Seulbi meringis mendengar penekanan kata yang Taehyung keluarkan. Tidak seharusnya ia meragukan apa yang Taehyung sampaikan. Teramat baik pemuda itu masih sudi untuk membantunya, memberikan seonggok bukti yang dengan jelas menyatakan seberapa hina seorang Ahn Seulbi.

"Maaf, maafkan aku. Aku tidak bermak—"

"Ahn Seulbi, berhenti untuk terus menyakiti dirimu sendiri. Lepaskan jika memungkinkanmu untuk melepaskannya. Aku akan selalu ada di sini, sungguh. Kau seharusnya mendengarkan ucapanku jauh lebih awal."

Taehyung berucap seadanya. Ia tidak bermaksud untuk berucap kasar ataupun mengucapkan sebuah kata semenyebalkan itu. Taehyung marah pada dirinya sendiri, tidak lepas dari kegagalan diri untuk membujuk wanita di hadapannya agar tidak berjuang terlalu jauh.

Seulbi tertegun, seketika menolehkan pandangan. Matanya mamanas, hatinya rapuh, harapannya terjatuh, Seulbi merasa terpuruk. Jiwanya memburuk ketika mengaharuskan Taehyung melihatnya dengan keadaan luka yang sama.

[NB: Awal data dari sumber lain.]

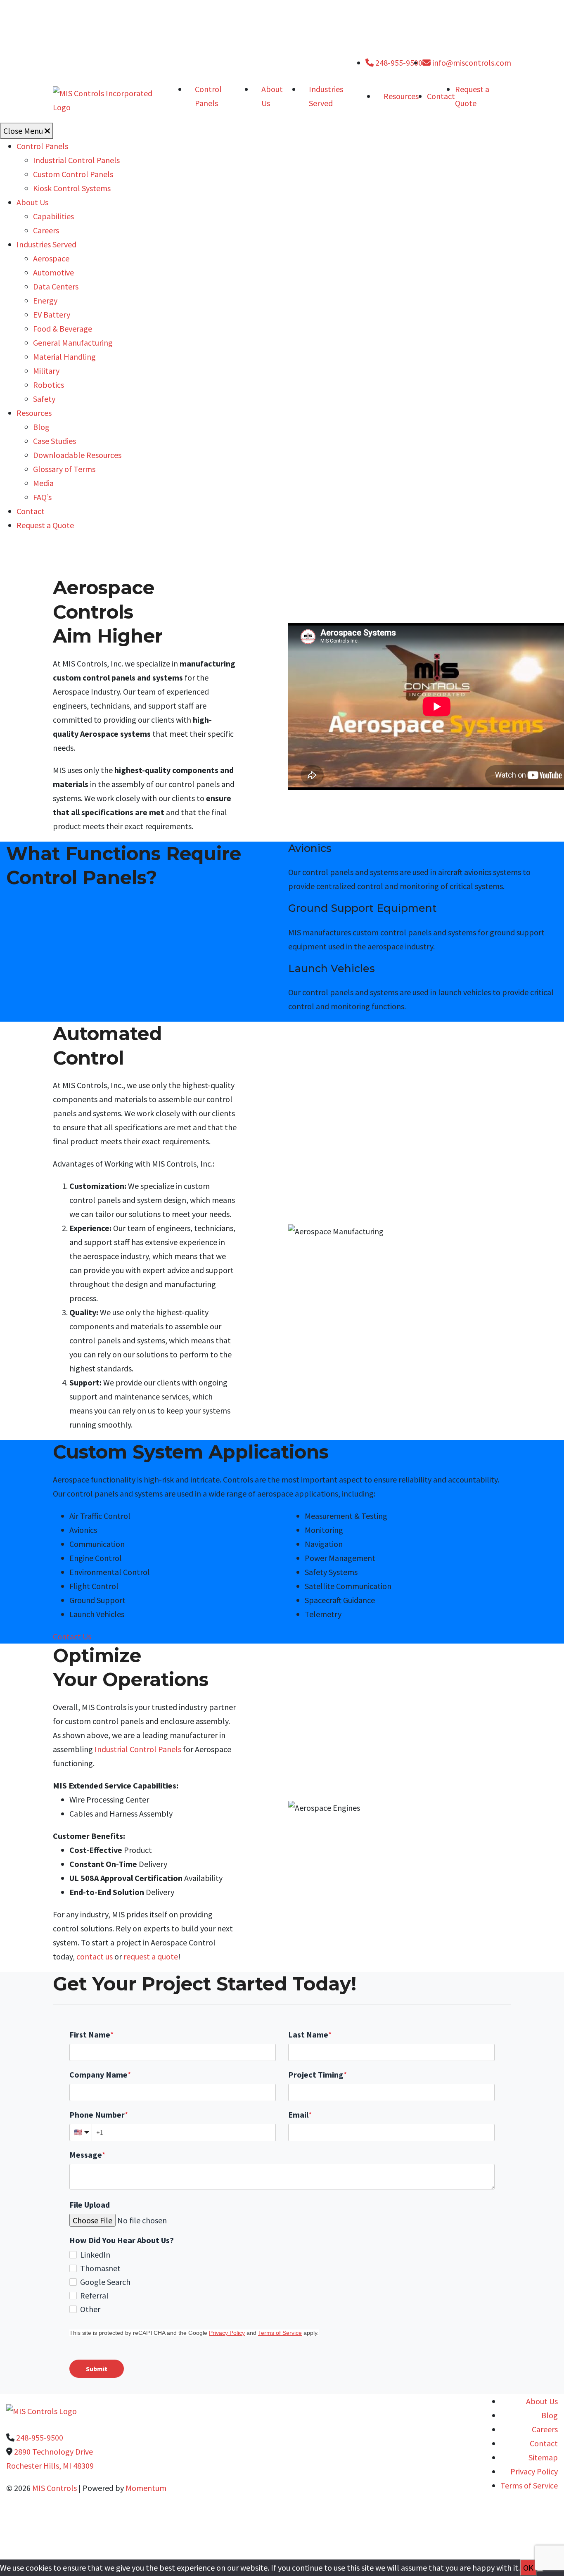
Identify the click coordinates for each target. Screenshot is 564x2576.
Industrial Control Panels (76, 160)
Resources (401, 96)
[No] (540, 2570)
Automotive (53, 272)
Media (43, 483)
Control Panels (208, 96)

"Ya. Aku akan segera melepaskannya jika dia benar-benar menyuruhku untuk berhenti mengikat."

Mencoba untuk mengurangi tekanan batin sedari dulu adalah keinginannya. Seulbi menginginkan itu. Tetapi jauh dari harapan, Seulbi hanya dapat memperingati jika itu hanyalah sebuah sapuan angan yang mulai berpencar tidak ingin menyatu kembali kepada keinginan.

•••

Perkataan Taehyung masih melekat jelas pada ingatan. Aku merasa menjadi manusia paling bodoh tatkala kecapan segudang penjelas mengalir tak tersendat begitu saja seolah sangat mudah untuk dicerna, padahal jauh dari kata mudah, nyatanya itu barangkali mampu membuatku berpikir keras ke belakang sana dengan rentetan kelebat bayang pada kejadian-kejadian lampau.

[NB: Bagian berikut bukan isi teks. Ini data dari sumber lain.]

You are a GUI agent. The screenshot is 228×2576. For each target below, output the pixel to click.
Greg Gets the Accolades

Seusai Taehyung menuangkan seluruh informasi yang didapat, tepat di saat itu pula Jungkook menghilang tanpa kabar. Tiga hari sudah aku tidak menemukan presensi Jungkook. Entahlah, aku tidak tahu apakah ia sudah mengetahui lebih dulu kebenaran yang—sedikit melenceng. Atau pun ia berlagak seolah tidak tahu.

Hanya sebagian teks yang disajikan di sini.